The money is certainly the most important factor in all of this but there are plenty of other interesting tidbits in the deal, which was officially announced on Thursday morning. The agreement will also see what’s being called an “NFL style Saturday schedule.”
That schedule will allow Fox to have first dibs on most weeks for the “best” game of the slate with CBS and NBC then getting to claim other Big Ten games on the schedule for any given weekend.
CBS Sports chairman Sean McManus talked to The Athletic about the deal and laid out exactly why this agreement is such a major victory for the Big Ten, even if it leaves ESPN out in the cold.
"“The Big Ten is going to be on three major television networks from noon until 11 o’clock at night every Saturday — that is unprecedented. That’s never happened before. The way that each of the three broadcast partners are going to feed into each other and cross-promote each other throughout the day is going to be very beneficial for all.”"

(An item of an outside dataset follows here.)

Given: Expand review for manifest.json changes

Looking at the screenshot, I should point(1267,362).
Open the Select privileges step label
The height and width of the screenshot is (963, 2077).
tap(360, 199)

It’s important to note that CBS and NBC are planning to leverage their individual streaming services, Paramount+ and Peacock, to bring college football into streaming homes that might not go out of their way to watch traditional cable channels.
And that brings us to Kevin Warren and whether or not Big Ten football fans might finally see him as a hero. Since the man has taken over as commissioner of the conference, he’s served as a kind of Bond villain-esque figure, especially for Nebraska football fans.

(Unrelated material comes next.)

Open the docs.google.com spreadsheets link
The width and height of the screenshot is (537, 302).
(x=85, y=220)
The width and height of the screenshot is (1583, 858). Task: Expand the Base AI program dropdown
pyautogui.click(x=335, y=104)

There has been a lot of talk about how the league has been too cold and to opaque. During the height of the COVID pandemic, it appeared to be making decisions that were self-serving and overly cautious.
Husker fans almost certainly remember when parents of players actually filed a lawsuit to get the football season started. It’s not a stretch to say that Warren was viscerally hated by a segment of the Big Ten conference’s fanbase. He was merely disliked by the rest. He almost certainly didn’t have many friends outside the league office.
And now, Kevin Warren is shepherding in the most lucrative era the conference has ever seen.
It’s not really close.
This is also one area where the Big Ten is beating the SEC quite handily. No, Nebraska nor Michigan nor Ohio State, nor any of the others will be on ESPN after that network backed out of contract talks last week.
It may not matter. Once people get used to not looking for the Big Ten ESPN or ESPNU or ESPN the Ocho, they get used to looking for it on CBS, NBC and Fox. And once people get used to looking for their favorite B1G team in the right place they get the added bonus of not having to watch a network that has set its sights on being “outrageous” as often as possible.
So is Kevin Warren a hero now? It seems extremely unlikely that Big Ten conference fans would ever admit it. But they’re likely going to be reaping the benefits of this move through their favorite schools for the foreseeable future.